Uganda’s economy is not “creating excellent jobs.”
According to a recent analysis by the National Planning Authority, Uganda’s consistent economic growth of 5.4 percent over the last two decades has had no influence on enhancing the quality of employment available in the market.
“The working-age population increased from 16.5 million in 2012-13 to 19.1 million in 2016-17,” according to the study.
According to the research, 700,000 individuals join the labor force each year, but only approximately 238,000, or 34%, get hired. According to the World Bank, this figure is predicted to climb to almost one million every year between 2030 and 2040.
“However, the work quality is poor. “Waged labor employs just one in every five employees, yet outside of agriculture, waged work employs over half of the workforce,” according to the research.
According to the International Monetary Fund, Uganda’s economy would increase at 3.8 percent in the fiscal year 2021/2022, down from 4.3 percent previously projected, due to the consequences of Covid-19.
According to Uganda Bureau of Statistics data, 77 percent of the projected 45 million inhabitants are under the age of 25. According to the statistics, the unemployment rate for young people aged 15 to 24 in Uganda is 83 percent.

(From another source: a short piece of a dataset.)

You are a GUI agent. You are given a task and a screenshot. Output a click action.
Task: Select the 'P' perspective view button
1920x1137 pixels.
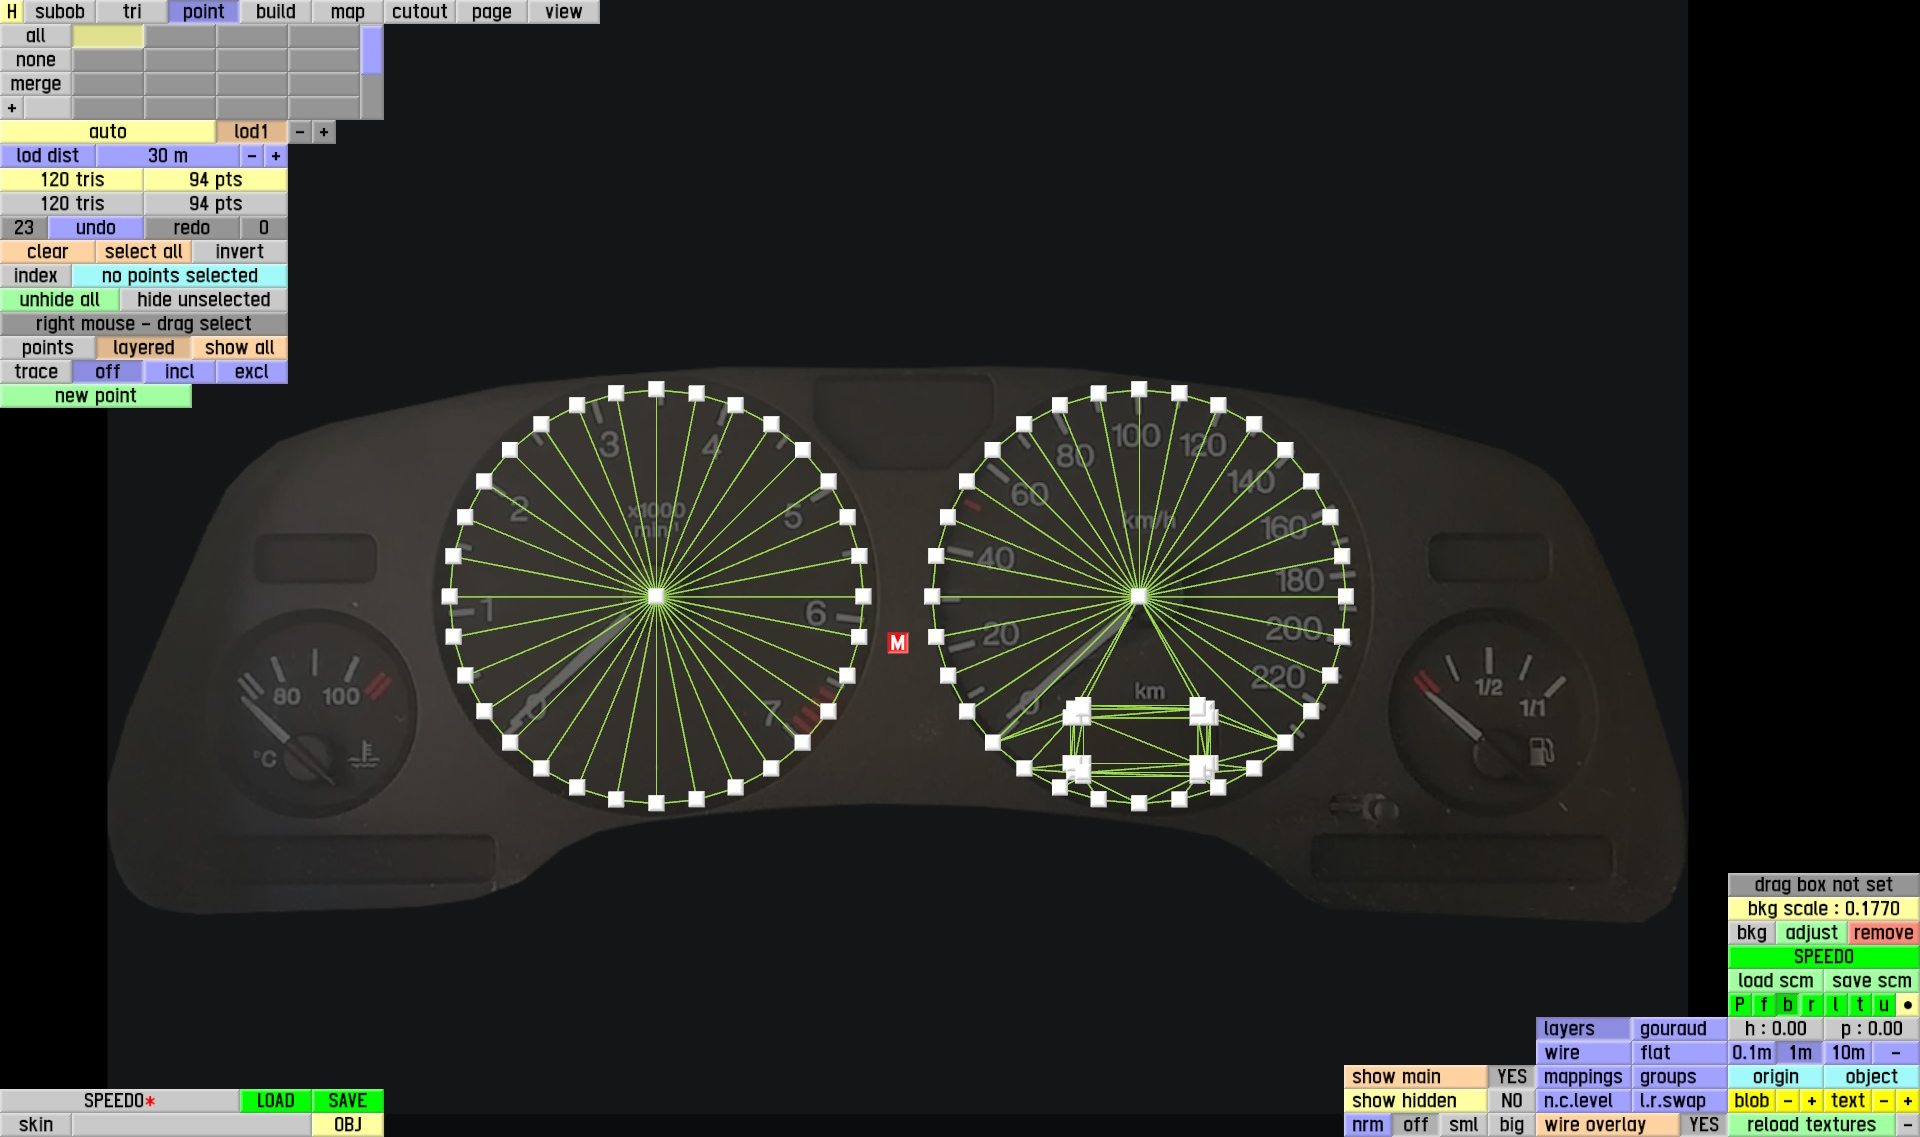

According to the World Bank research, this percentage “is significantly greater for individuals with formal degrees and who reside in metropolitan areas.”
Dr. Joseph Muvawala, executive director of the National Planning Authority, said in a study released on Tuesday that the working-age population is expanding faster than economic growth.
“In order to generate increasing demand for labor, the National Development Plan III job creation strategy must concentrate on growing and diversifying economic development while preserving macroeconomic stability,” he stated.
According to him, the majority of these employment will be in the service industry, with the trade sector providing the most.
However, the majority of trade employment will be in petty trade, which includes the informal sector such as vending, supply, and transportation, and will be performed by semi-skilled workers. University graduates will continue to have difficulties in finding work.